Michael Keaton and Alfred Molina have pivotal roles in The Company.

Premiering: Sunday, Aug. 5 at 7 p.m. (central) on TNT. Repeated at 9 and 11 p.m.
Starring: Michael Keaton, Alfred Molina, Chris O'Donnell, Allesandro Nivula, Rory Cochrane
Produced by: Ridley Scott, Tony Scott, John Calley

A stellar summer for basic cable gets brighter still with a suitably dark miniseries about the CIA.

Beginning in 1954 and stretching to 1991,TNT's six-hour The Company has a phenomenal and revelatory performance by Michael Keaton as anal, taciturn James Jesus Angleton. His presence is most felt in the final two-hour chapter. Otherwise we keep longing for Angleton's re-emergence in a taut drama that also includes sharp work from Alfred Molina, Rory Cochrane and Alessandro Nivola.

This leaves Chris O'Donnell out, even though his jut-jawed character, agent Jack McAuliffe, has more screen time than any other. O'Donnell's performance is capable at best, although it does improve with age. He's not an overall detriment to The Company, which airs on three successive Sundays. But it sure would have been nice to see Matt Damon magically transported from The Good Shepherd to this similarly formative role of a CIA idealist turned realist.

In the least effective middle chapter, O'Donnell's McAuliffe is an action figure caught in both the Hungarian uprising against Soviet occupation and the bungled Bay of Pigs effort to overthrow Cuban dictator Fidel Castro. There are lots of explosions but little character development in these two hours. Still, by the end of two CIA shortfalls, we begin to see McAuliffe in the first throes of deep disillusionment.

"You're a true believer. You just can't help it," fellow agent and former college chum Leo Kritzky (Allesandro Nivula) tells him before he receives a medal. But no, it's not that simple anymore.

The Company begins in Berlin, 1954, with crusty, hard-drinking agent Harvey "The Sorcerer" Torriti (Molina) schooling kid McAuliffe in how to be an effective operative at the height of Cold War tensions.

"In order to be a player, you've got to cross over into the wilderness of mirrors," Harvey says.

"What if I don't want to?" McAuliffe replies.

"You already have."

The search for moles within the CIA is ongoing in all three episodes. Viewers will know all along who the so-called "cutout" go-between is. He's Yevgeny Tsipin (Rory Cochrane), a Russian schooled in the U.S. and well-versed in the English language.

Cochrane's character initially is torn between service to his country and the love of a woman he's fated to leave behind. Unlike McAuliffe's would-be romance, this one never seems hokey or contrived. Even though he's on the enemy side, Tsipin is The Company's most poignant character. His pain is palpable.
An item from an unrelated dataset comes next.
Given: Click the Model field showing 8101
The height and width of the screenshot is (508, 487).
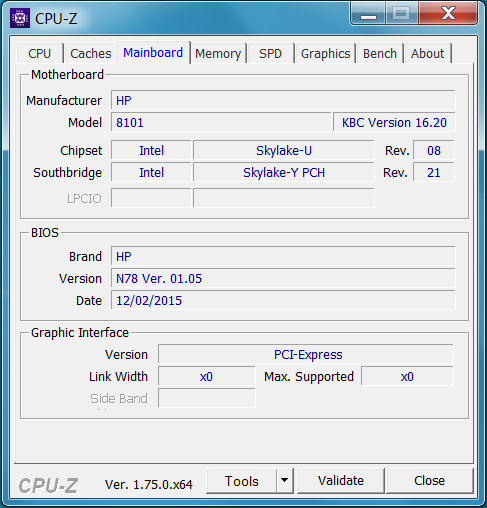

Keaton's chain-smoking Angleton, who painstakingly raises exotic flowers as a hobby, doesn't come to full flower himself until the climactic Chapter 3 (Sunday, Aug. 19). Boring in on a mole known as Sasha, he's still haunted by the past duplicity of a friend to whom he swore allegiance.

Keaton is simply remarkable in this role, whether coldly interrogating a suspect or offering a rambling, seemingly deluded critique of the CIA as a mere shadow of its once shadowy self.

The Company regularly overplays its mood music, and Molina's character sometimes comes off as, well, too much of a character. But this is an ambitious, accomplished and overall enthralling effort that saves its very best for those riveting closing hours.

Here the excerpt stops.